For Annika Knutsson, the race director of the Göteborgsvarvet Half Marathon, March 11 was a day on which everything was turned upside down. It was then that the decision was made to cancel this year’s race. The event, which each year attracts 80,000 runners who participate in at least one of the races during the week, as well as hundreds of thousands of spectators, usually fills the streets of Gothenburg.
“This event means so much, both for the runners and for the city, so it was a really tough decision to make. At the same time, however, we had already begun planning to organise virtual races – this just sped up the process”, explains Annika Knutsson.

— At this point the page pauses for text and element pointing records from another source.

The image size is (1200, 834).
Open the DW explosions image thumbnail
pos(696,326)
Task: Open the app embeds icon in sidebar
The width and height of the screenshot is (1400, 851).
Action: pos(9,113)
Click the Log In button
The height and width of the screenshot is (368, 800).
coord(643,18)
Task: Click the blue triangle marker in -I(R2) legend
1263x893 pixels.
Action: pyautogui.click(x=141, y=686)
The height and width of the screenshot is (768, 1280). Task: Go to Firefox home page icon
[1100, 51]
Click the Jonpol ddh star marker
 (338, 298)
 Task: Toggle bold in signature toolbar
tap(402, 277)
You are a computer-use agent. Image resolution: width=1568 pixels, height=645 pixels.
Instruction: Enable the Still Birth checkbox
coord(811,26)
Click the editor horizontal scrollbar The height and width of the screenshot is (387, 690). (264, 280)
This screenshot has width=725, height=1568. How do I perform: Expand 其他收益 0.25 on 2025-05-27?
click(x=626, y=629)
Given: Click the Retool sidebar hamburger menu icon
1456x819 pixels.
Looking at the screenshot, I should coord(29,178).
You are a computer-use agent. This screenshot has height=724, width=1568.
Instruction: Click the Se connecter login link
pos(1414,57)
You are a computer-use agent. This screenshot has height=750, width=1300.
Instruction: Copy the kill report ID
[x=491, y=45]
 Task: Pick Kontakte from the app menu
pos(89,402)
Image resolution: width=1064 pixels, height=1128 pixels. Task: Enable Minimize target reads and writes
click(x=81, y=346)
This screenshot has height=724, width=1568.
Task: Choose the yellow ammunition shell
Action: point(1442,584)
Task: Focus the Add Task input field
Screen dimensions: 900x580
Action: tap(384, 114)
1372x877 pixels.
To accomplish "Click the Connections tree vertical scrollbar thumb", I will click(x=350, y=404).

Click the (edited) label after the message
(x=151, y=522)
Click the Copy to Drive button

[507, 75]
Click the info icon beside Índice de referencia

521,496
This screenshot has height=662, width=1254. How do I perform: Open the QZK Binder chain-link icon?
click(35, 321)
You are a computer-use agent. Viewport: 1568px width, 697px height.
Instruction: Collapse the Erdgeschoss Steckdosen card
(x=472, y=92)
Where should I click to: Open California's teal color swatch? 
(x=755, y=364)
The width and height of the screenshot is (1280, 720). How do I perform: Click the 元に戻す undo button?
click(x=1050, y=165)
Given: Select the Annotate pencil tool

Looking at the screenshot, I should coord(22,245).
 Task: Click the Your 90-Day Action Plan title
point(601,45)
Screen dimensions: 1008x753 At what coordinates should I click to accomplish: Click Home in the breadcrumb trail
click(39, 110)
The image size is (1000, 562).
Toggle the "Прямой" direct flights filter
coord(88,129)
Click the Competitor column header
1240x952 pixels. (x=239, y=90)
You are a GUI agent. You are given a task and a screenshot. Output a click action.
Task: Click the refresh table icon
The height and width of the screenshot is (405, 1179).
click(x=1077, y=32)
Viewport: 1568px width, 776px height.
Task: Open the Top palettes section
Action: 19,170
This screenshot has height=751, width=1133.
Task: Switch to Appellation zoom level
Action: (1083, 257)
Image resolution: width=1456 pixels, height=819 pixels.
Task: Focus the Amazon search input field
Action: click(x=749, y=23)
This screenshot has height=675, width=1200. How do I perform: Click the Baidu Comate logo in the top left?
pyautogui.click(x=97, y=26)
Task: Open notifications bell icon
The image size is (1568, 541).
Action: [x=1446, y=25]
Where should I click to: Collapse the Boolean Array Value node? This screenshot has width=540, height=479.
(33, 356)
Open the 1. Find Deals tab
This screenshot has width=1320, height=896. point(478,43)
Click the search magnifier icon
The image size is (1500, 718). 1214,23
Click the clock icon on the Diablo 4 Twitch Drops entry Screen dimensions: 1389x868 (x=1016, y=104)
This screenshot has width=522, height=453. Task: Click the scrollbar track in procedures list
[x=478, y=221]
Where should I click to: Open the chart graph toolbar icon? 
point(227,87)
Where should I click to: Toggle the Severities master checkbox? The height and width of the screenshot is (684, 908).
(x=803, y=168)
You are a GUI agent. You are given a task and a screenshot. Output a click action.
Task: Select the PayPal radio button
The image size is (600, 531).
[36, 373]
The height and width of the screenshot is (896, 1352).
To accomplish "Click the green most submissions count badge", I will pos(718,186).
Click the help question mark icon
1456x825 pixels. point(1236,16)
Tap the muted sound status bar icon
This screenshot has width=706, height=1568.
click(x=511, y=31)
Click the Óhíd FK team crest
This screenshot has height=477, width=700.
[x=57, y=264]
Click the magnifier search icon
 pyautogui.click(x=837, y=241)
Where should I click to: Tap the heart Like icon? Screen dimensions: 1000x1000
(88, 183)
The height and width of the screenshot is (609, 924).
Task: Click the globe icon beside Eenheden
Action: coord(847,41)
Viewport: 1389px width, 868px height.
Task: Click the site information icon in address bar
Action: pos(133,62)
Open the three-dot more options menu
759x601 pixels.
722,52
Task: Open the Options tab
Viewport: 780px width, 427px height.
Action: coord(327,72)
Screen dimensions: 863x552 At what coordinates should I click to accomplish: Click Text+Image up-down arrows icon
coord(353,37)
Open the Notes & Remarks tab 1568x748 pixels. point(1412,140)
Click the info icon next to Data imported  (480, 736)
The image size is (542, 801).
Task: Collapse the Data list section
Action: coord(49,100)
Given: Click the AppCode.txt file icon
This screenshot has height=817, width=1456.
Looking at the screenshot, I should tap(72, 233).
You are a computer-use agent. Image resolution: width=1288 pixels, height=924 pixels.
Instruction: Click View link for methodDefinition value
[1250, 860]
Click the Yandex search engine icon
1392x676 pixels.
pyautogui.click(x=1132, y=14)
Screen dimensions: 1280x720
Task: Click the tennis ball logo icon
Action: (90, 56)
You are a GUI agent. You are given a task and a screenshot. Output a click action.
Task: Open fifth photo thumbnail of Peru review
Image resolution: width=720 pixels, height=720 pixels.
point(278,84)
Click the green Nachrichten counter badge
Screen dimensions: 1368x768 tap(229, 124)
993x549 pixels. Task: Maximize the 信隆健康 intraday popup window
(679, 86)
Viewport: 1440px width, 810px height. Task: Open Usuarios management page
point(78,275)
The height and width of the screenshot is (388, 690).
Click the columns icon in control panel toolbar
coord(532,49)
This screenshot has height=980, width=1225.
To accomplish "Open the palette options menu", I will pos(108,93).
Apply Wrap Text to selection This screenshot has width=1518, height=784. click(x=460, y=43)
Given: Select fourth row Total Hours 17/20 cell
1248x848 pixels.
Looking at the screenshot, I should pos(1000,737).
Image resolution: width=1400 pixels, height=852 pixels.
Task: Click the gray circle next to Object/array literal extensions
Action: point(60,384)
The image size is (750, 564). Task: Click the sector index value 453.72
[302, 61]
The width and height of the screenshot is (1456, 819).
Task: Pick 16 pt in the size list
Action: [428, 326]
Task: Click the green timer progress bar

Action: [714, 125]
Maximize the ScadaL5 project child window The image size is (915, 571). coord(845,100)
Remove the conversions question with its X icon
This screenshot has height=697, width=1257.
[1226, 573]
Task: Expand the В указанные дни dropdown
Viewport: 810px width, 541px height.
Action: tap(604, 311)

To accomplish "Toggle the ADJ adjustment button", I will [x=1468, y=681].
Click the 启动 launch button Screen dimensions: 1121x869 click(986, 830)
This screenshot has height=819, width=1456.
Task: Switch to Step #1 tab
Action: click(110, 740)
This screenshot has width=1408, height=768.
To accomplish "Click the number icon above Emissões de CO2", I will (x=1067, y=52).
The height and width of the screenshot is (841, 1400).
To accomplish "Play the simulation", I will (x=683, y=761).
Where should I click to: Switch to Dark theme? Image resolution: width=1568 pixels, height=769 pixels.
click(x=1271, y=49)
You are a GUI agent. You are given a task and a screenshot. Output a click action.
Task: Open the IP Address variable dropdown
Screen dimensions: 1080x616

In Gothenburg’s role as European Capital of Smart Tourism, digitalisation has been a priority area. For this reason, there has been great interest in the development of virtual events, concerts and other cultural experiences. Another example is El Sistema’s Side by Side music camp, which last year attracted more than 2,000 participants to Gothenburg from all around the world. This, too, will be held digitally this year.
With regard to virtual races, Europe currently lags behind USA, where these have become relatively common in recent years. Göteborgsvarvet Virtual Race 21k was one of the first large-scale such events to be held on this continent.
As always, the distance was 21.1 kilometres, and the registered participants had to run this distance during the weekend of May 15–17. With the help of a downloaded app, the distance run was registered on the runners’ mobile phones or GPS watches.
A total of 3,336 runners, from 24 different countries, completed the race. Together, they ran a combined distance of 70,643 kilometres, and the fastest times were 1:10:30 for men and 1:19:24 for women.
“It worked really well – particularly considering that this was the first time. We will continue to arrange virtual races at various points in the future, and with different distances. This is something we believe the runners will want to be involved in”, says Annika Knutsson.
The hope is that the Göteborgsvarvet Half Marathon will return in 2021, once again filling the streets of Gothenburg with runners and spectators over the course of an intensive week in May. “Yes, we really hope this will be possible. The virtual race is a good complement, and is good both for public health and for the race, but it cannot replace running together in front of a large crowd of spectators. In 2021, Gothenburg will be celebrating its 400th anniversary, so we will be arranging both the regular Göteborgsvarvet Half Marathon and a special full-length marathon in September, for which several thousand runners have already registered.”